**Required work:**
Copy, word for word, the lines of the entries below between the one with "The width and" and the one with "Click the green encryption shield icon", inclusive, and leave out everything else.

**The records:**
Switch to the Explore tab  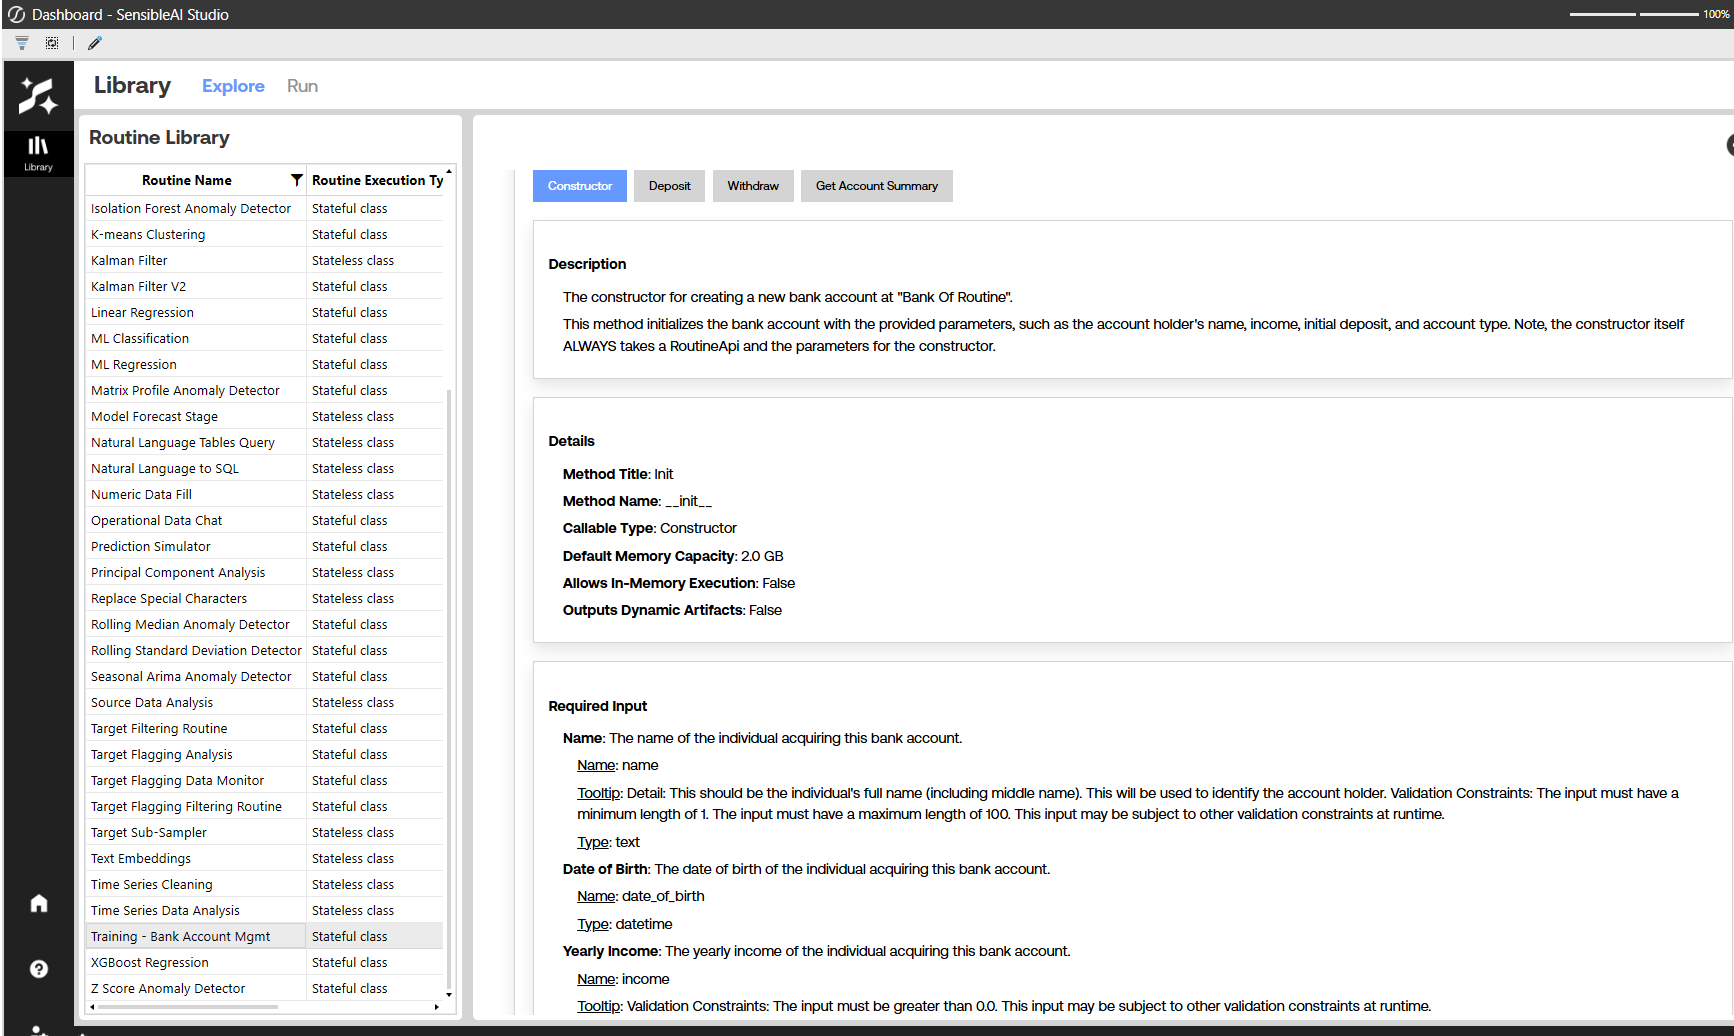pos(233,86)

...

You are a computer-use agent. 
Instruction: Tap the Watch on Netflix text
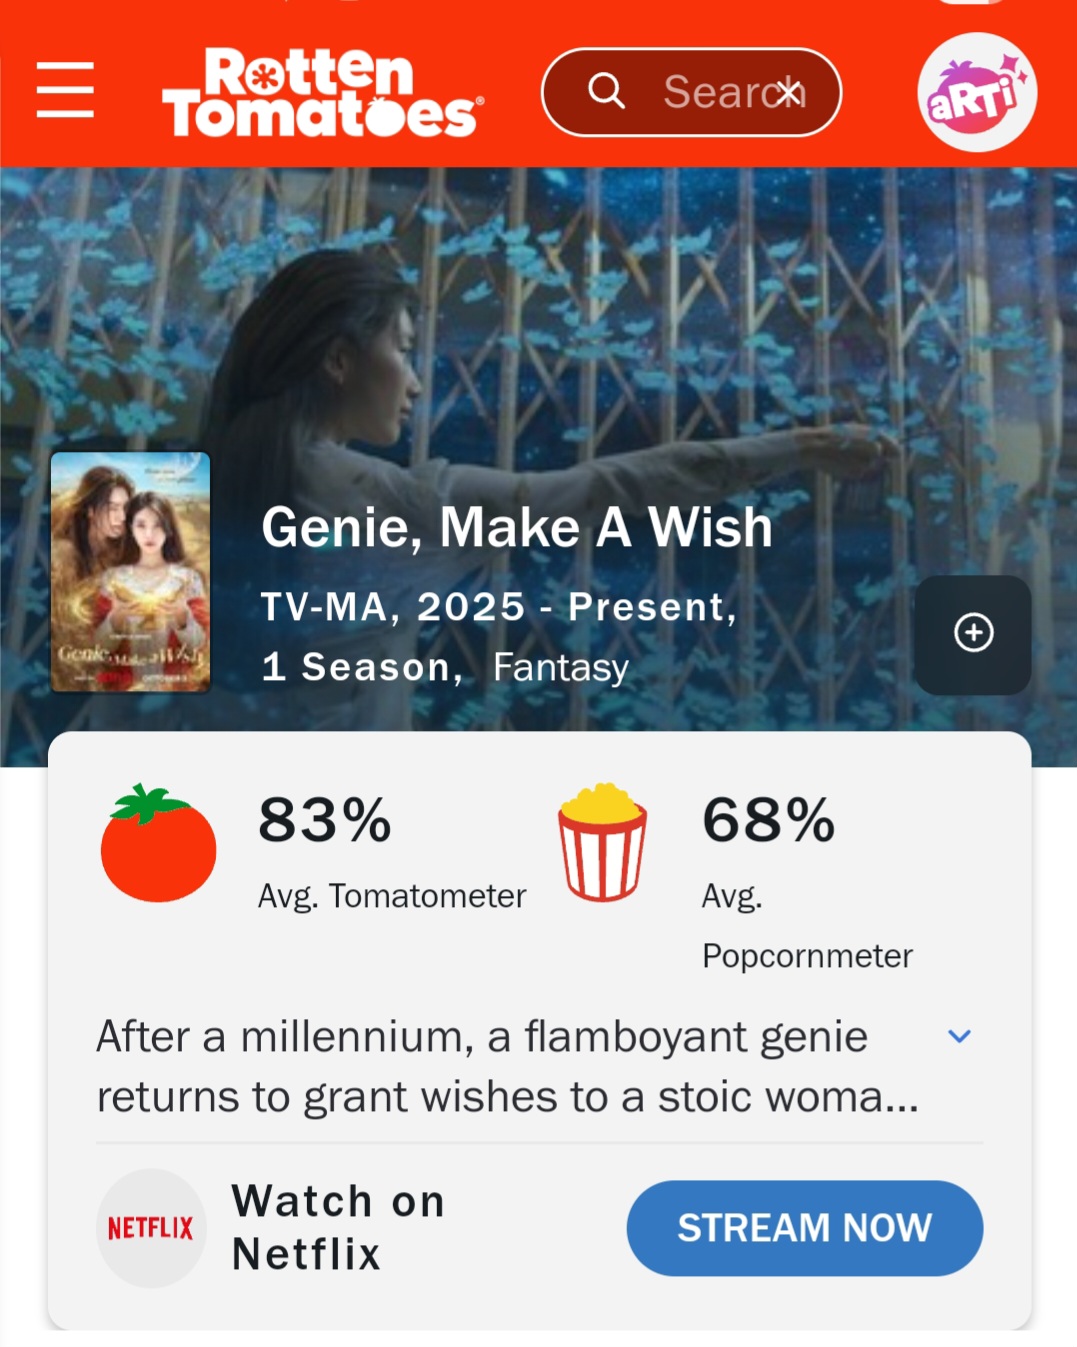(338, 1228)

* * *

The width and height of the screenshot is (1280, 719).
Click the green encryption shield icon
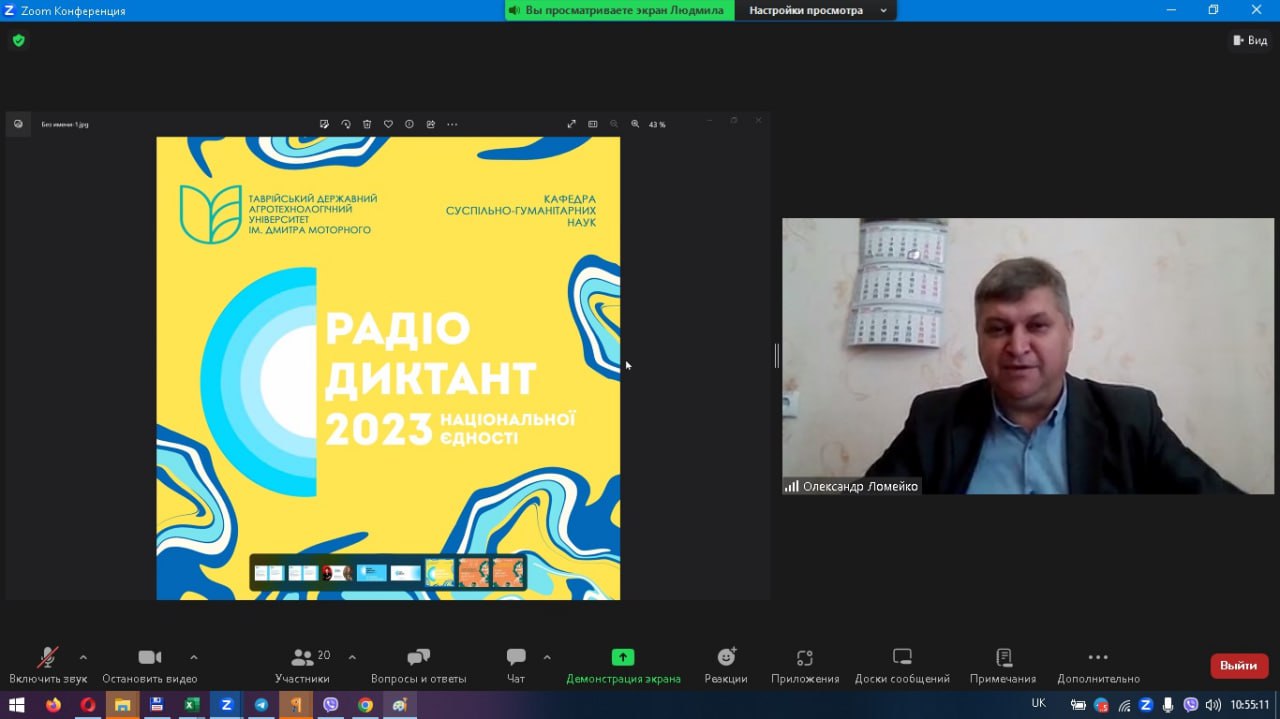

**The completed task:**
The width and height of the screenshot is (1280, 719).
Click the green encryption shield icon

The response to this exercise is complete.